Bicentennial celebrations are on most Americans’ minds in
1976, but for the residents of small town Jessup, Missouri, it’s going to be a
long hot summer in NOTHING MORE DANGEROUS, Allen Eskens’s bracing new novel (Mulholland,
2019).
Ah, Missouri. Despite its two major metropolitan areas, the
state is profoundly rural, one of those “between” parts of the country that
straddles the American heartland and whose people embrace sociocultural aspects
of the west, the south and the midwest. This makes it a perfect setting for
murder—and for exploring the web of relationships among the townspeople, and
the oblique forms of racism, prejudice and sexism that perpetually bubble just
below the surface and burst over at contentious moments.
Boady Sanden, fifteen years old, is the hero of the novel.
He lives with his widowed mother and is the odd man out at the local private
school; he dreams of the day he can escape Jessup for the big city.
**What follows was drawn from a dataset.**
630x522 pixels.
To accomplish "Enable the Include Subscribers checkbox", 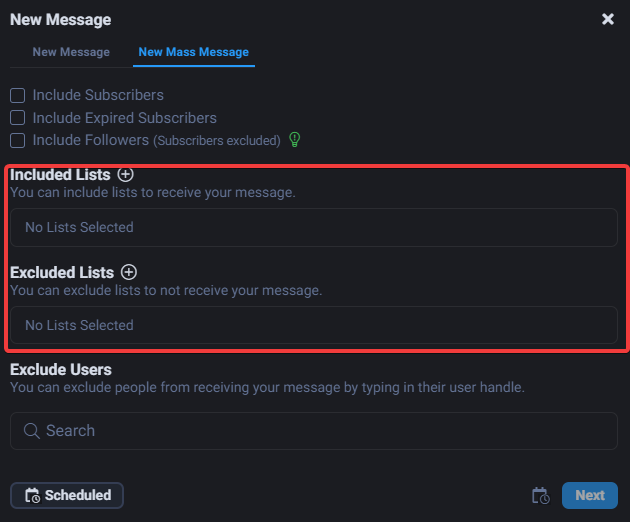I will [x=18, y=96].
And then
one day, the bookkeeper of the plastics factory—the town’s biggest employer—disappears
with a bunch of money. This sets in motion a series of events that turns the
town, but most importantly Boady’s life, upside down.
Charles Elgin, from the company’s headquarters in
Minnesota, is dispatched to Missouri to oversee the plastics plant and find out
what happened to the missing money. Charles, his wife, and his teenage son,
Thomas, move in across the street from Boady and his mom and their neighbor,
Hoke. The Elgins, though, are different from the other folks. They’re from
cosmopolitan and progressive Minnesota, and they also happen to be black, in contrast
to deeply white and rural Jessup.
Thomas and Boady develop a fast friendship that tests the
historical yoke of in-group loyalty that the other Jessup teens have harnessed
onto Boady. And, as cruel manifestations of prejudice by some white extremists
in the town become progressively violent, Boady has to become more engaged in
his hometown than he would have ever imagined, while mustering the gumption that is foreshadowed
in the opening scene of the novel.
Allen Eskens has honed his skills in five previous novels
(THE LIFE WE BURY) and in NOTHING MORE DANGEROUS, written a story so absorbing and
characters so real that the payoffs feel much more substantial than they otherwise
might in a nonseries novel. Eskens takes some risks for a crime novel. The book
starts with a slow burn, and there’s no body until about page 139. Some of the
surprising twists—and there are plenty—have less to do with the central crime
itself, and much more to do with resolving multiple strands of tension and
action that have built up over the course of the novel.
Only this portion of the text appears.